It follows that we are unable to accept the view of the Editors of Archbold expressed in earlier editions, and in paragraph 4-117 of the 1997 Edition, that Lord Morris's speech and, in particular, his third and fourth principles expressed at page 1305 (that the principle of autrefois applies to offences which are the same, or substantially the same, and an appropriate test is whether the evidence to support the second indictment or the facts constituting the second offence would have been sufficient to procure a conviction on the first indictment) represents the ratio of the House's decision. Clarke's J analysis was correct. The majority of their lordships in Connelly defined autrefois in the narrow way which we have described, that is when the second indictment charges the same offence as the first and said that judicial discretion should be exercised in other appropriate cases. Lord Morris and Lord Hodson took the view that no such discretion existed.
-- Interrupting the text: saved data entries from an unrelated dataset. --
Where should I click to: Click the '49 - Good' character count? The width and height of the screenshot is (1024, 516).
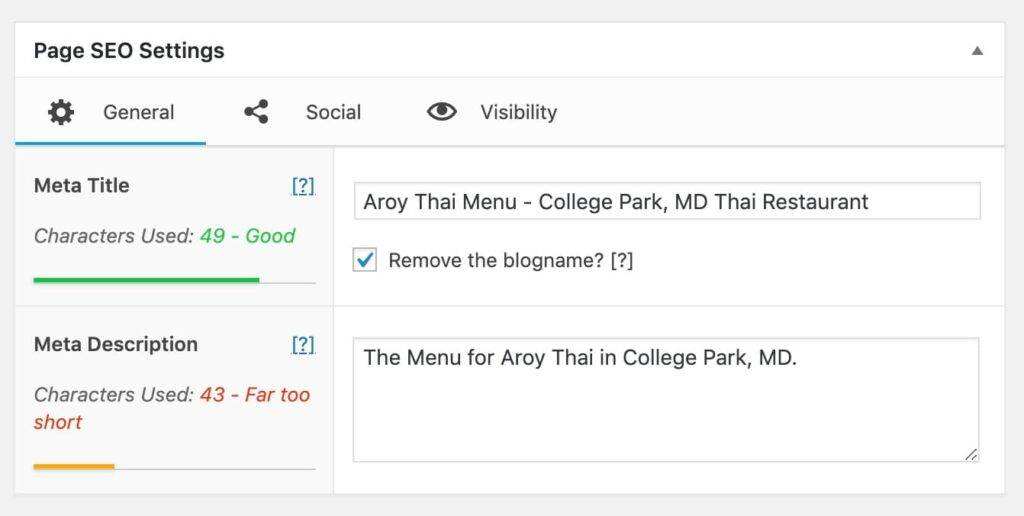(247, 236)
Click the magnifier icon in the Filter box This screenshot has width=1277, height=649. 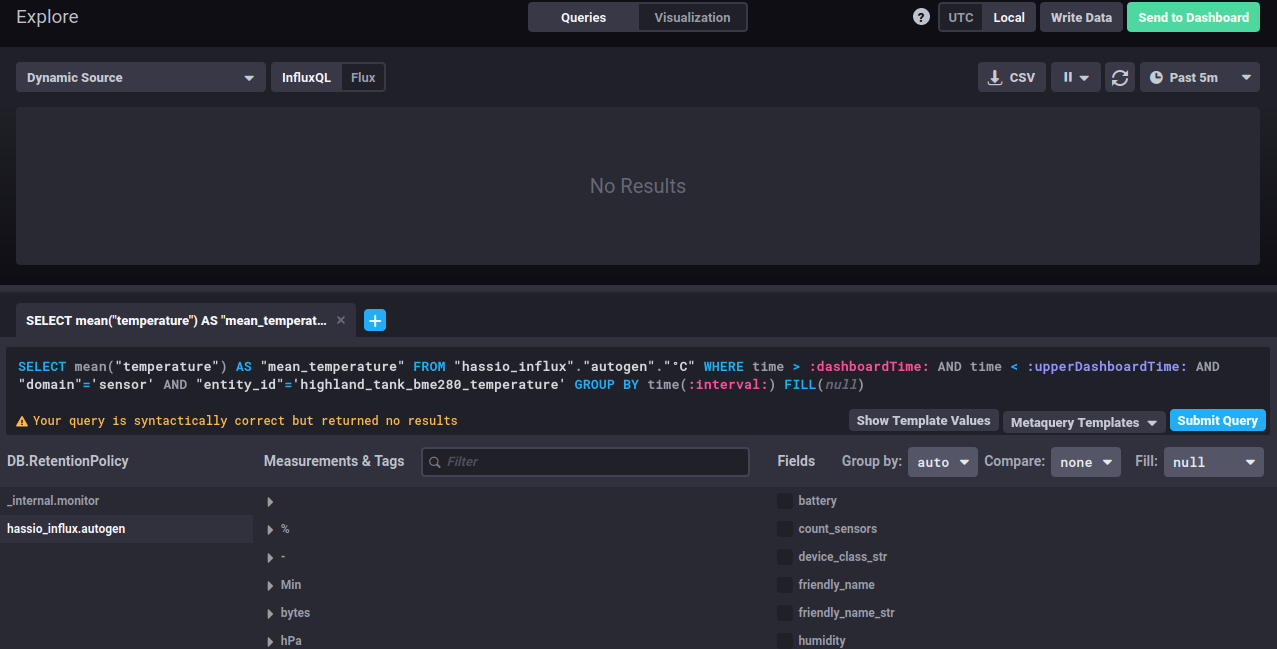tap(434, 462)
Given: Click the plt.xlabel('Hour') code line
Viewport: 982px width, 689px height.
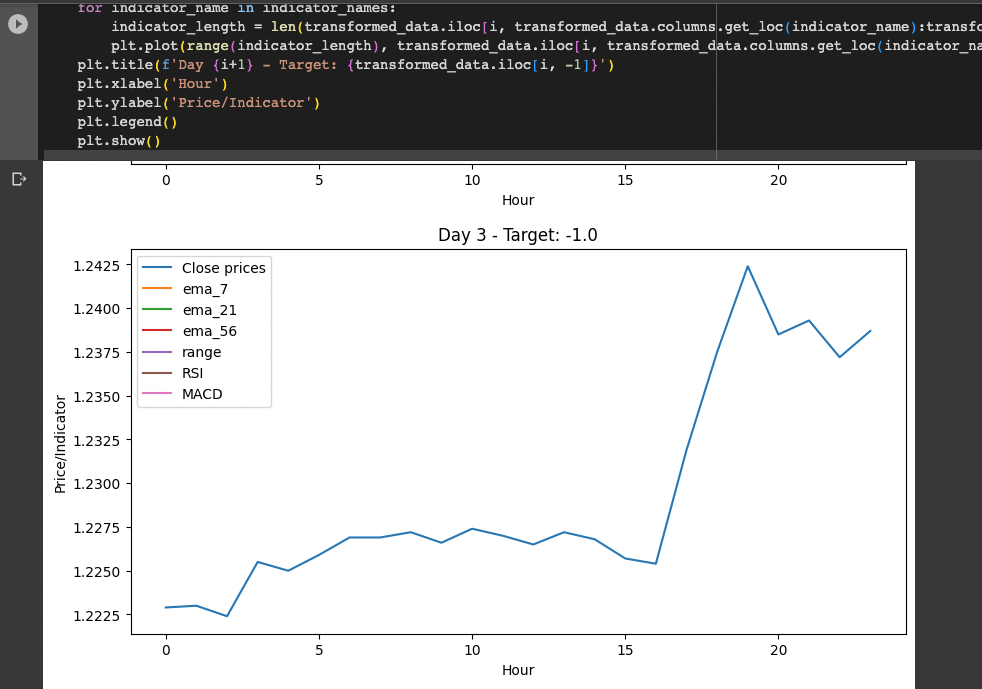Looking at the screenshot, I should click(x=152, y=84).
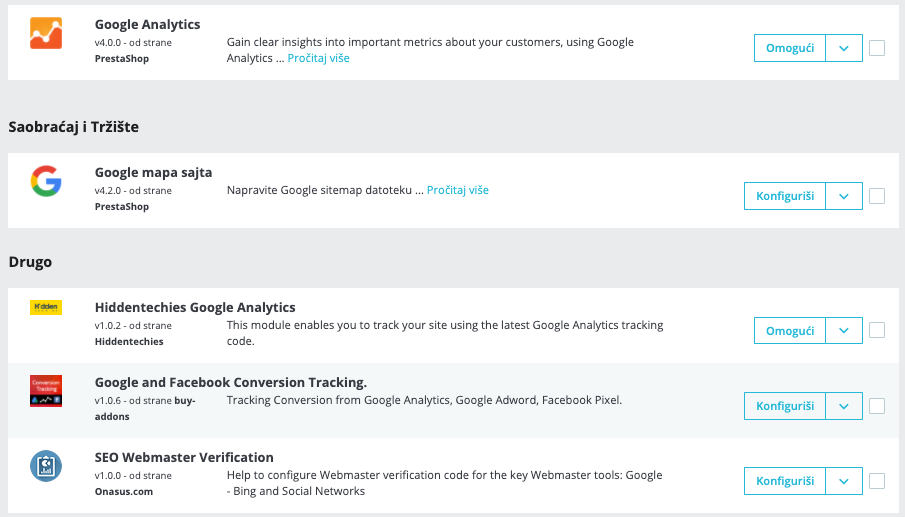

We turn to Mr Smith's second submission in relation to the nature of a judge's discretion. From the speeches in Connelly he identified two principles wider than the narrow principle of autrefois. First, that no man should be punished twice for an offence arising out of the same, or substantially the same, set of facts. He relied on the speech of Lord Devlin at 1347 where he referred to the inherent jurisdiction to declare that the prosecution must "as a general rule join in the same indictment" charges founded on the same facts by staying a second indictment if satisfied that its subject matter ought to have been included in the first. A similar passage appears in his speech at 1359-60 where he adds this:
"But a second trial on the same or similar facts is not always necessarily oppressive, and there may in a particular case be special circumstances which make it just and convenient in that case. The judge must then, in all the circumstances of the particular case, exercise his discretion as to whether or not he applies the general rule."
At 1364 Lord Pearce referred to the narrow view of autrefois as not comprehending:
".....the whole of the power on which the court acts in considering whether a second trial can properly follow an acquittal or conviction. A man ought not to be tried for a second offence which is manifestly inconsistent on the facts with either a previous conviction or a previous acquittal... the courts should apply to such cases an avowed judicial discretion....."
At 1296 Lord Reid said:
".....the general rule must be that the prosecutor should combine in one indictment all the charges he intends to prefer. ...there must always be a residual discretion to prevent anything which savours of abuse of process."
Mr Smith also referred to R. v. Riebold [1967] 1 WLR 674, where Barry J, having analysed the speeches in Connelly, concluded that he must apply the rules laid down by Lord Devlin and approved by Lord Pearce and Lord Reid in relation to discretion. Having cited the passage in Lord Devlin's speech at 1359-60, to which reference has already been made, Barry J, who approached the application before him as one by the prosecution for leave to proceed rather than one by the defence for a stay, said, at 677F:
"I feel that I am bound to apply this general rule to the facts of the present case and to ask myself whether there are here any exceptional circumstances which would make it not oppressive to grant the prosecution leave to proceed....."
The second wider principle identified by Mr Smith was that there should be no sequential trials for offences on an ascending scale of gravity. He relied on the approval of R. v. Elrington [1861] 1 B & S 688, per Cockburn CJ at 696 in Connelly. Cockburn CJ said:
".....whether a party accused of a minor offence is acquitted or convicted, he shall not be charged again on the same facts in a more aggravated form."
This was approved by Lord Hodson at 1332, Lord Devlin at 1357-8 and Lord Pearce at 1367.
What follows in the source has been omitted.